Items from a data source:
········

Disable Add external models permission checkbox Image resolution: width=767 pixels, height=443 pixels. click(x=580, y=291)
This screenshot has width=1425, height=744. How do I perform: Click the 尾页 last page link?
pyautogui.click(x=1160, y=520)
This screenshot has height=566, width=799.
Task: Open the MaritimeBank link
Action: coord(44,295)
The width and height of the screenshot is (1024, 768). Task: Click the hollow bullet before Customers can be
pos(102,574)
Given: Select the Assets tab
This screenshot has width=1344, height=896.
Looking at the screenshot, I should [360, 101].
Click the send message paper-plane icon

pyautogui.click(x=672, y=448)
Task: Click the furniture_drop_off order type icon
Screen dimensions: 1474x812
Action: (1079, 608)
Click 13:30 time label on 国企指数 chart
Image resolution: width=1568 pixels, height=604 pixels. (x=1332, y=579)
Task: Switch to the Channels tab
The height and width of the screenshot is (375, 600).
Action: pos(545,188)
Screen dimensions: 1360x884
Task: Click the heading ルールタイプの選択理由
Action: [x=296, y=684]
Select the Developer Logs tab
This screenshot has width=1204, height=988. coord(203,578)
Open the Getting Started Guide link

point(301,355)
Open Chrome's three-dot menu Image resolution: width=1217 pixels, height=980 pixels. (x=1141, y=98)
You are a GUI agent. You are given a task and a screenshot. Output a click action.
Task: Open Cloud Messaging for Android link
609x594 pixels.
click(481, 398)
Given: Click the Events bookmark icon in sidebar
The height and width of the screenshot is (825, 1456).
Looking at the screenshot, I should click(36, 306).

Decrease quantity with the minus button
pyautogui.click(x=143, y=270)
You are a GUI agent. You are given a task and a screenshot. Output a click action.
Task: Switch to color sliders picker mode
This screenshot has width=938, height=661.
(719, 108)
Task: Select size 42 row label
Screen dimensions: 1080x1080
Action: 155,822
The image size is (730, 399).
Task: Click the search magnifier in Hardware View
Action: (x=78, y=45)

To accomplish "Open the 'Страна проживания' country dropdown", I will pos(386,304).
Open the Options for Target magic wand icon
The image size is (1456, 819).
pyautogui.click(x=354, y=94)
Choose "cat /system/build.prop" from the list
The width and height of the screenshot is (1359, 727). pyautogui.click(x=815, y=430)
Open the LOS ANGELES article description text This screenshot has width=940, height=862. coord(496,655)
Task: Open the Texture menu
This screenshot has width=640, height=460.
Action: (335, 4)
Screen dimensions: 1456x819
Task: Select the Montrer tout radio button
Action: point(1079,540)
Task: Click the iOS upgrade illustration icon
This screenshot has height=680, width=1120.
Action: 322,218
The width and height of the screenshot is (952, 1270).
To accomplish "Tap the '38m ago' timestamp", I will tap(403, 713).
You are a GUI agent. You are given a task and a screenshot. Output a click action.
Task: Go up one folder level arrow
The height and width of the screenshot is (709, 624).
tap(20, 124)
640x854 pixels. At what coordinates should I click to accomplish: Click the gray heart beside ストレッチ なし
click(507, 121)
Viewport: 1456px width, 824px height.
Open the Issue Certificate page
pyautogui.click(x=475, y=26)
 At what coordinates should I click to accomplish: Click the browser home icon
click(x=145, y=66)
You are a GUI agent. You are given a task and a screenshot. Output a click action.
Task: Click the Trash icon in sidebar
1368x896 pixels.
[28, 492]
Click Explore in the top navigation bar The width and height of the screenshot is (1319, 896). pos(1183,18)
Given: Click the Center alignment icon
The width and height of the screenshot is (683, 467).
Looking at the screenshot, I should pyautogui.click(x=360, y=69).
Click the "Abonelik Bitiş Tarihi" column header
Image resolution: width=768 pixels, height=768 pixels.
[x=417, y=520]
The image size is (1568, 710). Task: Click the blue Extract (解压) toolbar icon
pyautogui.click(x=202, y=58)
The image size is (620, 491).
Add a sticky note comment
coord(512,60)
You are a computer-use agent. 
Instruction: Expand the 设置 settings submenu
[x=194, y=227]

········

EXERCISE INSTRUCTIONS: Pull out everything from the start of the items down to the line containing "Action: (1079, 608)", and copy those lines exactly as they appear.

COMPLETE ANSWER:
Disable Add external models permission checkbox Image resolution: width=767 pixels, height=443 pixels. click(x=580, y=291)
This screenshot has width=1425, height=744. How do I perform: Click the 尾页 last page link?
pyautogui.click(x=1160, y=520)
This screenshot has height=566, width=799.
Task: Open the MaritimeBank link
Action: coord(44,295)
The width and height of the screenshot is (1024, 768). Task: Click the hollow bullet before Customers can be
pos(102,574)
Given: Select the Assets tab
This screenshot has width=1344, height=896.
Looking at the screenshot, I should [360, 101].
Click the send message paper-plane icon

pyautogui.click(x=672, y=448)
Task: Click the furniture_drop_off order type icon
Screen dimensions: 1474x812
Action: (1079, 608)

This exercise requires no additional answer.